しかし、俺たちにはもう接点は何もなかった。
翌日は快晴だった。
頭上で容赦なく照りつける日光、歩いているだけでTシャツが絞れそうだ。うだるような暑さとはこういうことを言うのだろう。
校門の前にはすでにバスが到着していた。由美莉が笑顔でドライバーに挨拶をしている。相変わらず外面だけはいい。その後ろでは部員たちが荷物を積み込んでいた。
与謝野の姿もあった。目が「お前、今日は打つんだろうな。打たねえとぶっ殺す」と語っている。
俺は与謝野に向かってグーを出し、与謝野もグーでコツンと拳を合わせた。
今日は大丈夫だ――
球場までは海沿いの国道を走っていく。所要時間およそ五十分。バスの中はいつものように騒がしい。が、その奥底にいつもとは違う緊張感が流れているのを感じる。

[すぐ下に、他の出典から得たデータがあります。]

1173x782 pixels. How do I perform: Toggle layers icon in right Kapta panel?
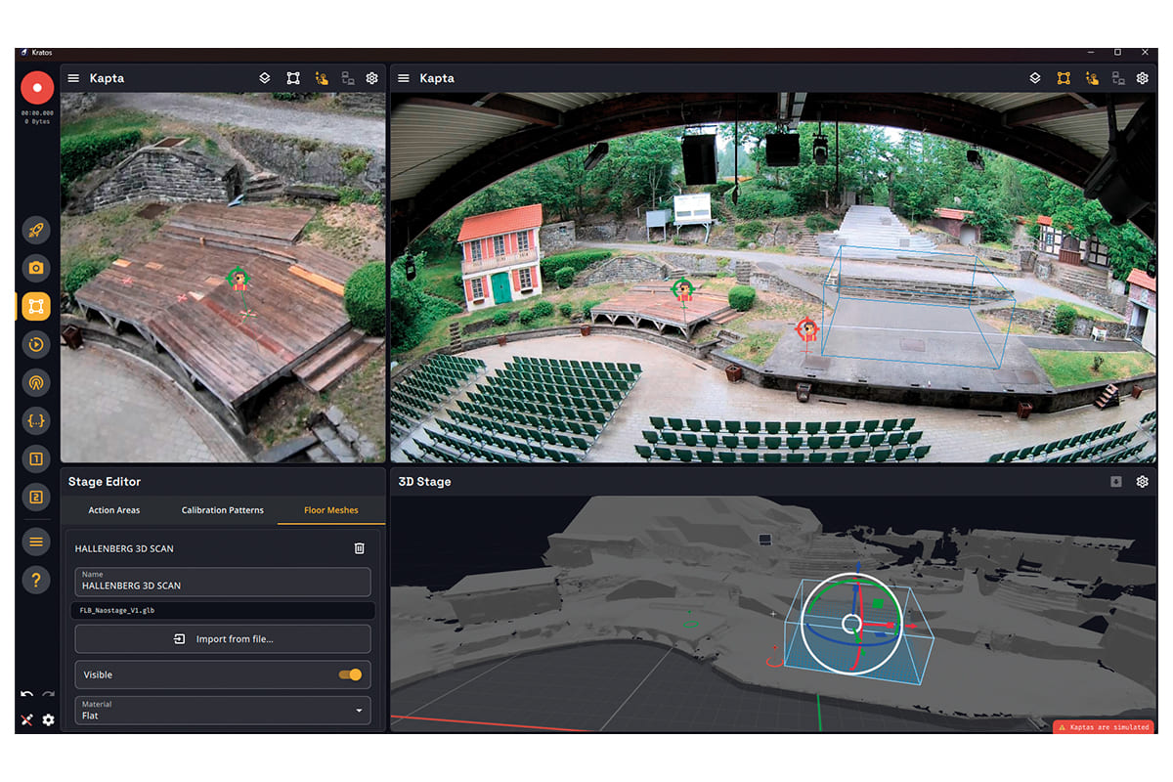pos(1035,78)
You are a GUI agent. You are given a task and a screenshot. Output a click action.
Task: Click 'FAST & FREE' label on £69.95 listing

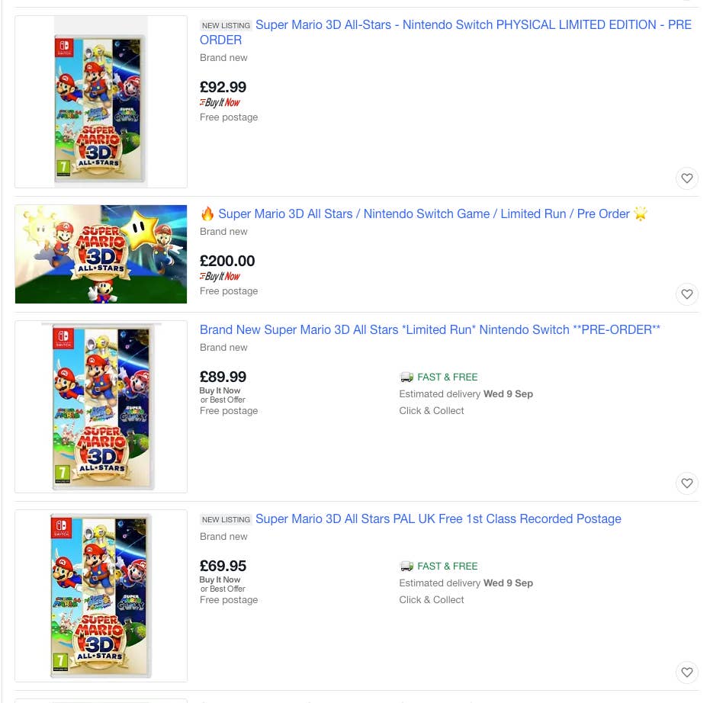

ふと横を見ると与謝野が自分の掌をずっと見つめていた。
「いよいよだな、直人」
「俺、今日は本気出すからな」
「今までは本気じゃなかったのか?」
「今までは……えーとアレだ、本当の本気じゃなかったってことだ」
「じゃ今日は本当の本気なのか?」
「そうだ」
「ハハ、今日は大丈夫そうだな。実を言うとお前のこと、心配してたんだが」
「余計なお世話だ」
ふと与謝野の手のひらが目に入った。血マメが潰れまくってボロボロの手。
体格に恵まれ、才能に恵まれ、そしてルックスにも恵まれている与謝野。そして、努力の天才でもある。こいつほど練習する人間を俺は見たことがない。与謝野は正真正銘のヒーローだ。
「人の心配してる余裕はないんだがな」
与謝野の拳は小刻みに震えていた。
「朝からずっとこうだ。震えが止まらない」
「与謝野……」
「ハハ、こんなことじゃバッターボックスでチビりそうだな。後攻めだから先にマウンドでやっちゃうかもな」
「オムツ仕込んどけよ」と俺が言うと
「さっき、仕込んだよ」と間髪をいれず返ってきた。
「ハハ、お前もついに介護モノに目覚めたか」
「またAVの話かよ。好きだな~お前」
「言っとくけどな、与謝野。『おじいちゃん、オムツ替えたら超ビンビン』シリーズは最高だぞ。特にボリューム2。ギネス記録を持つ世界最高齢AV男優・徳川カラシニコフさんの演技が真に迫ってるんだよ~。ああいうボケたじいちゃんリアルにいるぜぇ。しかもプレイは後ろから前からめっちゃハードでさぁ。徳川さん、今年八十歳だってんだよ。マジヤバくねえか?」
「バカかお前! 介護モノに興奮する高校生なんてお前以外に誰がいるよ! やっぱコスプレだろ? 服着たままってのがすげえ興奮すんだよぉ。ビミョ~に破ったりするのもいい。やっぱり最高だ、『コスプレ十番勝負・コスってハニー』。特に3本目な」
「さすがだな~アツいわ~与謝野ちん。そういうお前の常軌を逸した性癖を、ファンの女子に漏らしたら爆音で悲鳴があがるだろうなぁ、阿鼻叫喚の地獄絵図ってやつだ、イヒヒ」
「やめろ! お前はすでに変態超人で通ってるからいいだろうけど、俺は……」
「クールでカッコよくて絵に描いたようなさわやか高校球児、だもんな。とんでもねえスキャンダルでぶっちぎりのイメージダウンが楽しみ……いや、ちょっと待て……逆にお前の周りに淫乱コスプレ女子が群がるかもしんねえな。女子も結構そういうの好きなヤツ多いって聞くぜぇ」
「なんだと! ……ま、それも悪くないかもな、うん」
「俺にもおこぼれ寄こせよ」
「OK。お前の好きな五十路の熟女コスプレイヤーがいたらな。介護プレイもバッチリだぞ、きっと」
「すまん、せめて四十路にしてくれ。母ちゃんより年上はさすがに無理だわ」
二人で笑った。バカみたいに大笑いした。
それから俺たちは一言も口を聞かず、ガタガタ揺れる下手くそな運転のバスに身を任せた。